Il y a quelques jours, j'ai mangé avec un collègue et une chercheuse externe venue nous donner un coup de main. Le premier est post-doctorant depuis quelques années. La deuxième profite d'un poste dans un organisme de recherche public renommé.

La conversation a vite tourné vers le travail de recherche et surtout ses inconvénients. Notons bien que, à cette table, ne se trouvaient que des personnes qui font de la recherche par passion ! Mais le fait est que la recherche aujourd'hui comprend une part administrative et financière qui n'est plus négligeable. Un chercheur, aujourd'hui, doit trouver ses propres financements pour effectuer ses recherches. L'organisme qui l'emploie ne s'en occupe plus. Cela passe par des dossiers à monter pour postuler à des financements nationaux, européens ou internationaux. Pour chaque projet, le chercheur monte bien sûr plusieurs dossiers pour multiplier ses chances d'obtenir les moyens de le réaliser. Bien sûr aussi, un chercheur travaille sur plusieurs projets. Une part importante du temps de travail du chercheur est donc passée à écrire des dossiers fort longs et fort complexes. Si un seul projet est accepté et reçoit un financement, le travail peut commencer. Tout en prévoyant du temps pour remplir les dossiers de l'année prochaine... Si aucun dossier n'est accepté, le chercheur déprime un peu puis se remet à remplir encore plus de dossiers. Mais que se passe-t-il si plusieurs projets sont acceptés ? Eh bien, le joyeux chercheur ne reste pas joyeux longtemps.
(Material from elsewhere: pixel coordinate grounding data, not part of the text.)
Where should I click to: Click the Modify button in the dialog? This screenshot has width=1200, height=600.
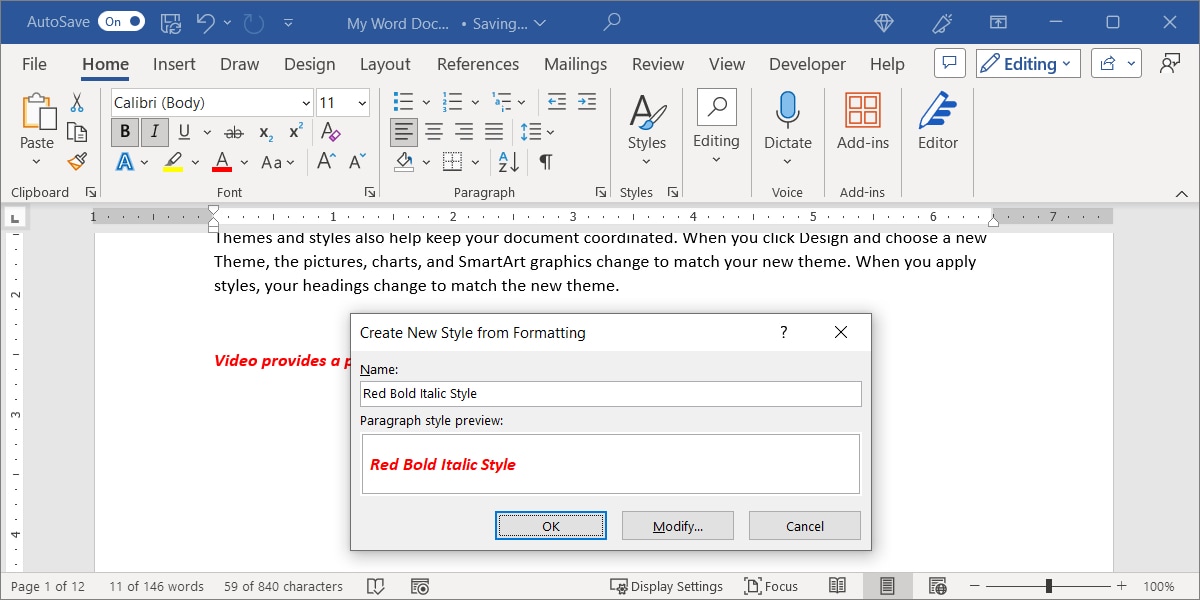677,525
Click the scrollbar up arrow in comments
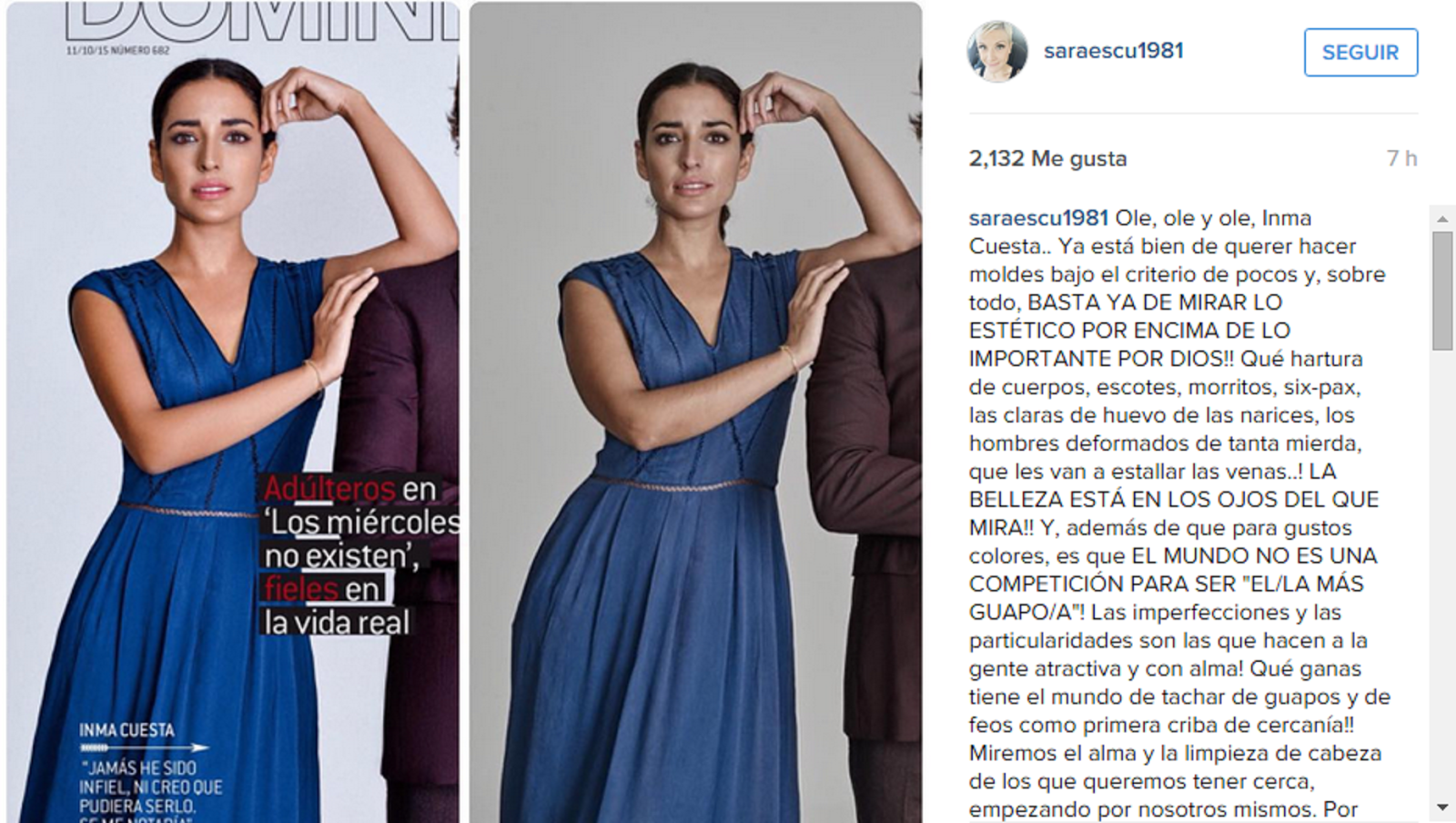Image resolution: width=1456 pixels, height=823 pixels. (1442, 218)
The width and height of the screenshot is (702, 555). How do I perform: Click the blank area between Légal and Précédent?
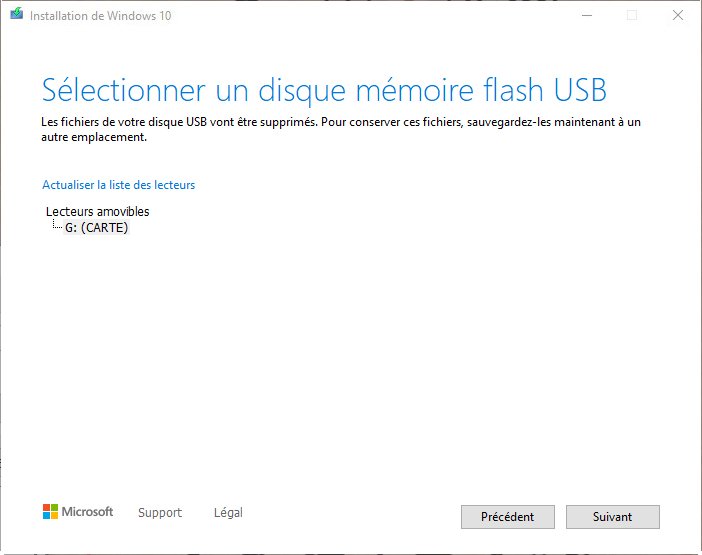(350, 513)
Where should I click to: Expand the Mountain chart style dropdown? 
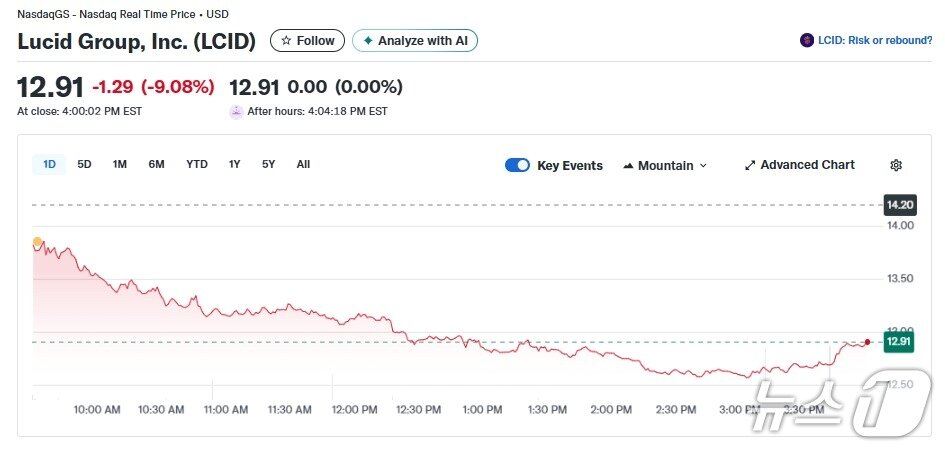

En effet, pour qu'un projet soit accepté, le chercheur doit promettre d'y consacrer une part importante de son travail, calculée administrativement en pourcentage. S'il a la chance d'obtenir la validation de plusieurs projets, il doit bien souvent revoir à la baisse son implication dans chacun des projets et/ou les objectifs fixés. Surtout si le financement alloué ne représente qu'une partie de celui qui avait été demandé, pour des objectifs supposément identiques. Ou bien travailler 165 % de son temps de travail ! Avec ces financements, le responsable du projet doit payer son salaire et ceux de ses collaborateurs, acheter du matériel, communiquer sur les recherches effectuées et gérer son laboratoire. L'organisme qui l'emploie ne lui fournit donc plus que le droit d'utiliser les locaux dans lesquels il travaille. Enfin pas tout-à-fait. L'employeur donne aussi le droit d'apposer son logo sur les demandes de financement. Et sans ce logo, aucun financement ne sera obtenu. Le chercheur paye donc son propre salaire mais ne peut se passer de son employeur-immobilier...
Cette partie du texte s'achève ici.